### Instructions for the task
Copy the entries out again in full.

### Input material

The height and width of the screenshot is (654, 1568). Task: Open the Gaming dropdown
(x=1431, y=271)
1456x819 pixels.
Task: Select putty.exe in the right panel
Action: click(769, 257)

### Result of this exercise
The height and width of the screenshot is (654, 1568). Task: Open the Gaming dropdown
(x=1431, y=271)
1456x819 pixels.
Task: Select putty.exe in the right panel
Action: click(769, 257)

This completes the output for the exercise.